Arcuri’s estimate is based on healthy demand for Nvidia’s new Blackwell generation of AI chips. The analyst points out that data center operators are placing huge orders for liquid-cooled server racks to house Nvidia’s Blackwell chips. As a result, Nvidia could ship 69,000 Blackwell-based systems next year, generating $9 billion in revenue for every 5,000 systems shipped.

In addition, Nvidia could generate earnings of $4.95 per share in 2025. Again, that’s well above the consensus estimate of $3.74 per share for fiscal 2026 (which coincides with 11 months of the 2025 calendar year). Assuming Nvidia’s fiscal 2026 earnings come in at the consensus estimate of $3.74 per share, its stock price could rise to $161 next year based on its earnings multiple of 43 (which is a discount to the U.S. technology sector’s earnings multiple of 45).
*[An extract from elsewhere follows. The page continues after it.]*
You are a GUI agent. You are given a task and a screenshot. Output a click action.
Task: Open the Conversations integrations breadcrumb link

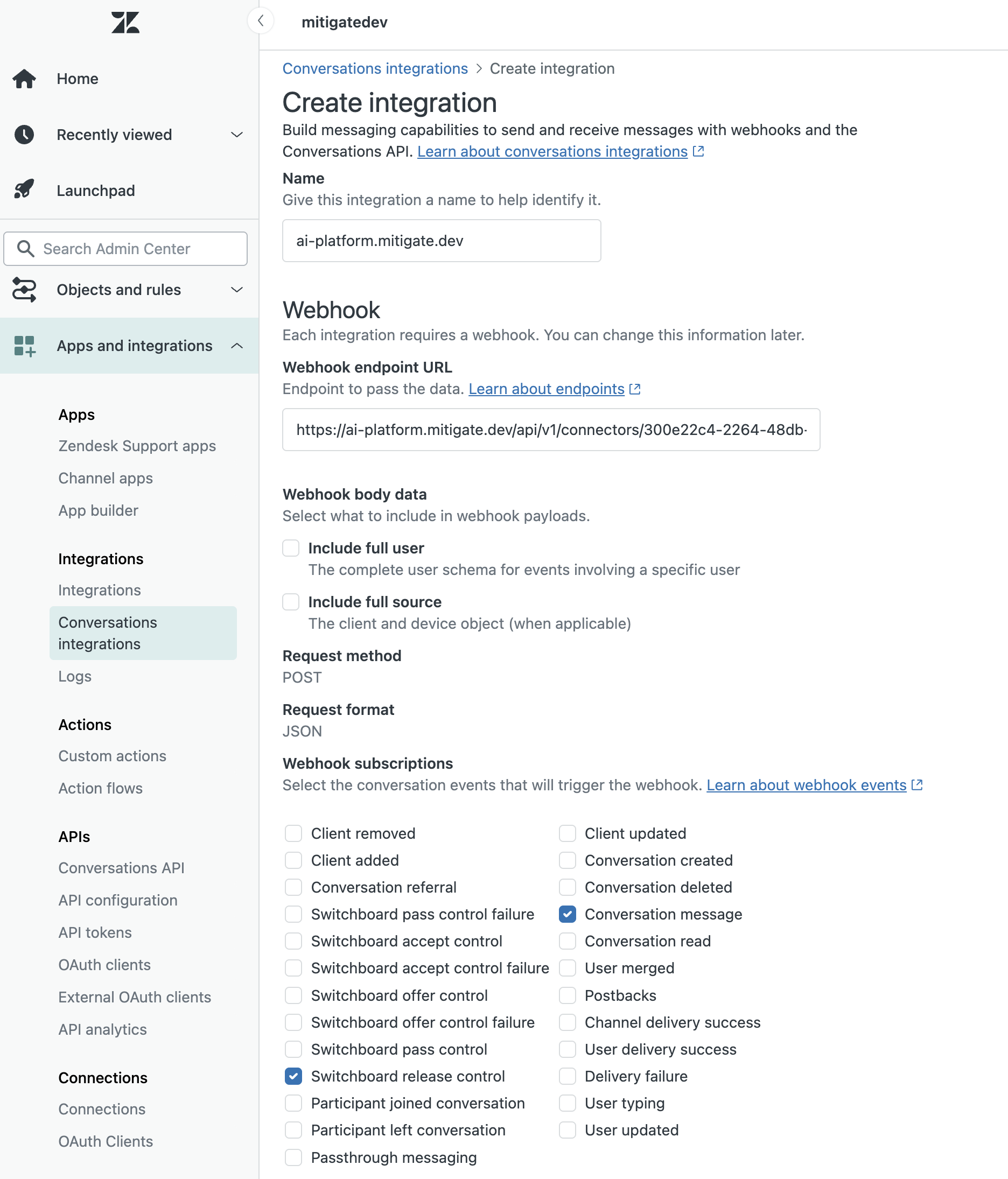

That would be a 50% increase from current levels. However, if Nvidia’s earnings come closer to Arcuri’s estimate, investors could expect further upside for this semiconductor stock. For that reason, savvy investors might consider using Nvidia’s decline to buy more shares, as the recent weakness could be temporary thanks to the huge AI opportunity the company presents.

Suzanne Frey, an executive at Alphabet, is a member of The Motley Fool’s board of directors. Harsh Chauhan does not own any stocks mentioned. The Motley Fool owns and recommends Advanced Micro Devices, Alphabet, Apple, and Nvidia. The Motley Fool has a disclosure policy.